The sibling rule: No one can mess with my brother/sister except me. I was mid-discipline with Jeslyn Friday afternoon, and Jolie was trying to give her a stuffed doll to make her feel better. I apologized last night after church, and she (Jeslyn) was about as nice to me as Hope was to you.

VikingMom said...

You're a good mom. This whole parenting thing isn't easy...if you find it easy, then you're not doing the job right. There are times when it tears you in two because doing the right thing by your child doesn't always make them happy. Someday when they're well adjusted adults who don't torment others with their toys, they'll have you to thank. :) Big hugs to you!

Anonymous said...

I heard a couple of quotes on parenting recently,

"Parenting is a partnership with God, it's a privilege and responsibility" and

"Discipline is the most important gift you can give your child; it's not just for childhood but for a lifetime"

I think you did the right thing; next time Jack (and Hope) will KNOW you’re serious! Cut yourself some slack, you did the right thing : ) Brandi

The Unlikely Pastor's Wife said...

Um...you Do get the Best Mom of the Year Award for being consistent and holding to your word and discipline, That is the best form of love we can give our kids.
No one ever said that learning how to be nice and kind to others was easy....and its even harder for kids. I am sure next time your son will know you mean what you say.
Great job mom.....GREAT JOB!!!!
:-)

StephanieJ said...

Heidi - you are a rock star....it is SO HARD to be a mom. SO HARD....and of course, none of us believed our parents when they said "this is hurting me more than you"....until WE became parents and understood HOW HARD it is to give consenquences and punishments to these beautiful little blessings that God has trusted to us....it is so hard.
I saw a fridge magnet once that said "raising children is like being pecked alive by children"....you just can't win - if you discipline - they don't understand and think you're mean...if you don't discipline - your children are MONSTERS and you have to stand before God and explain why you did nothing to raise your children in the nurture AND admonition of the Lord.....they WILL understand, someday - when they are a Godly man and a Godly woman and they are proud that you are their mom.
YOU ARE A ROCK STAR!!!

World of Wright said...

My trash can has seen it's share of toys believe me!
Recently when I threw a toy away Jagger decided he would take out the trash for me (sneaky little boy).

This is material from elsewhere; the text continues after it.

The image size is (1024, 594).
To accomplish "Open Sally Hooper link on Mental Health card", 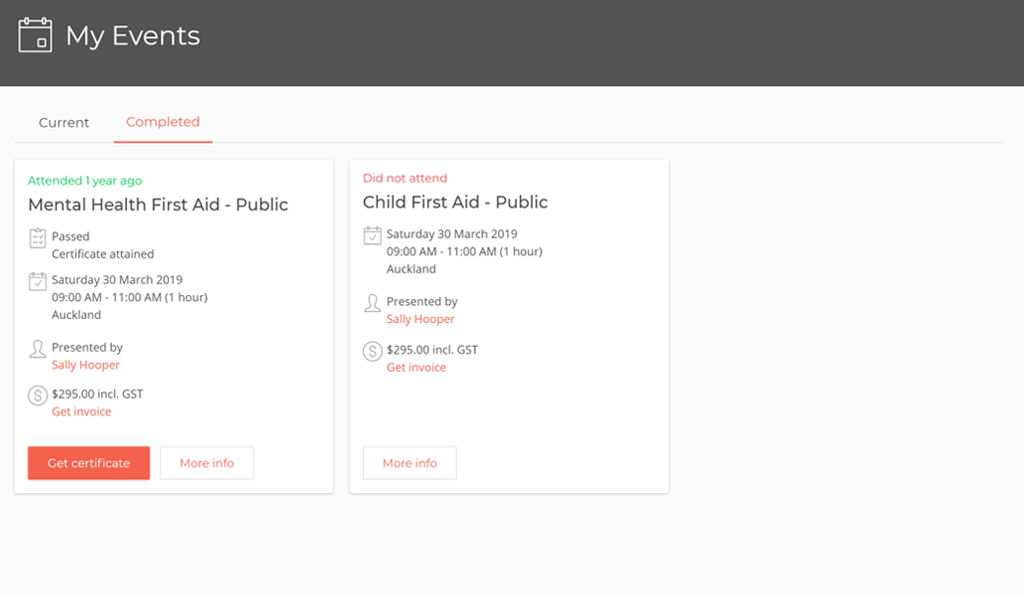I will point(86,365).
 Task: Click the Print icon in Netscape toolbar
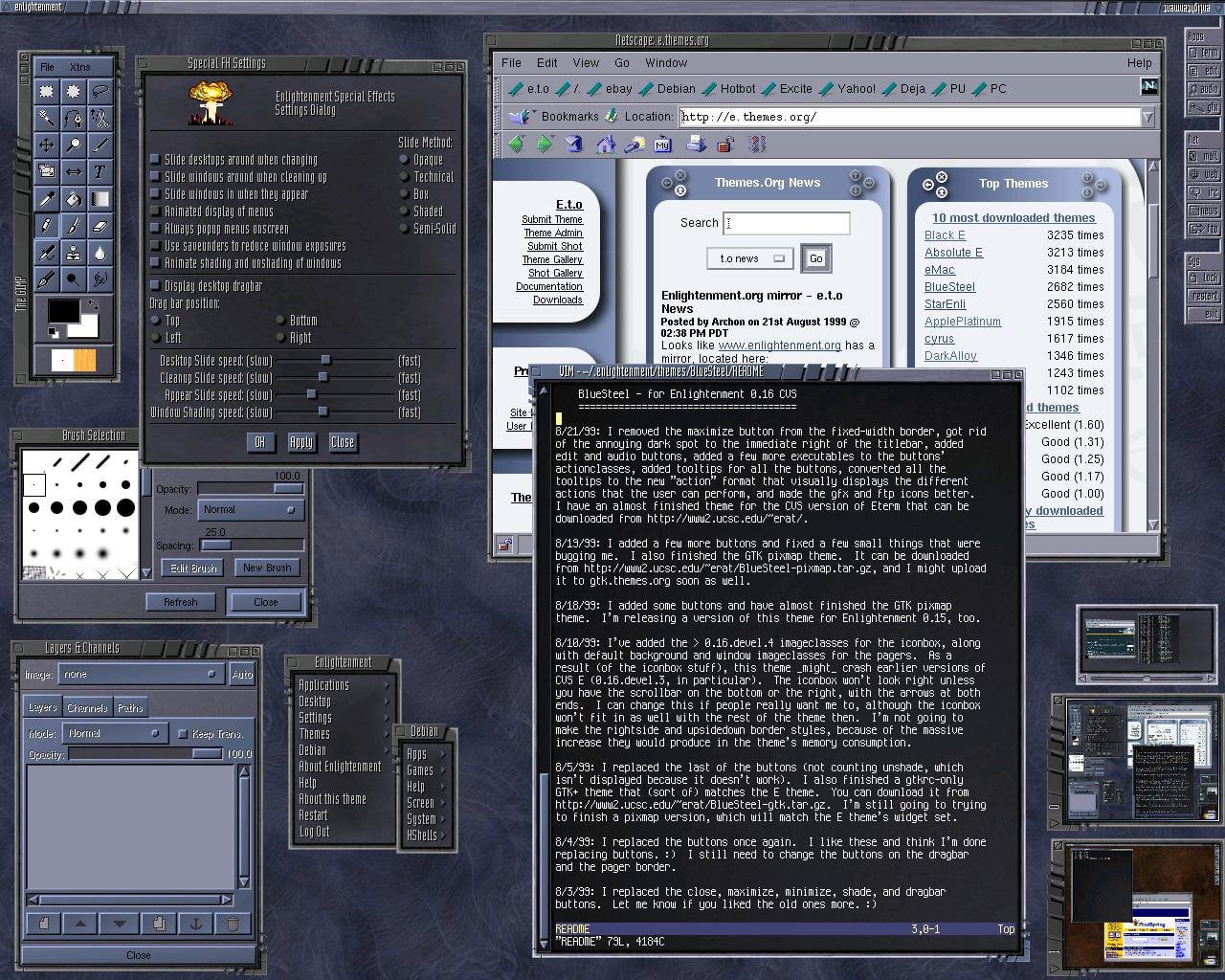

I later found that same toy hidden in his closet. I pretended not to notice. I think every time I need to take out the trash I might just throw a toy away.

Diane Davis said...

i love that hope has jack's back. the fact that they are allowed to have such strong feelings just shows how safe they feel with you.

The Unlikely Pastor's Wife said...

BTW- did I mention that one time I threw my daughter's toys away only to dig them up later after she went to bed thinking I would surprise her one day when she was really good?

Yea....but the problem was that day was etched in her memory as why she will listen and pick up her toys. One day she found the bag....(oops) and asked how come it was still there.....I told her I decided to give it to another little girl who didn't have toys.

Her response, 'Good idea Mommy"

So yes....he will get it. :-)

Billy said...

I've thrown a toy out of the car while driving 40 miles an hour. That is way more traumatic than just putting them in the trash can.

Ask Laurel who went back to find it though.

Erika Mills said...

oh you've inpired me with that little number!!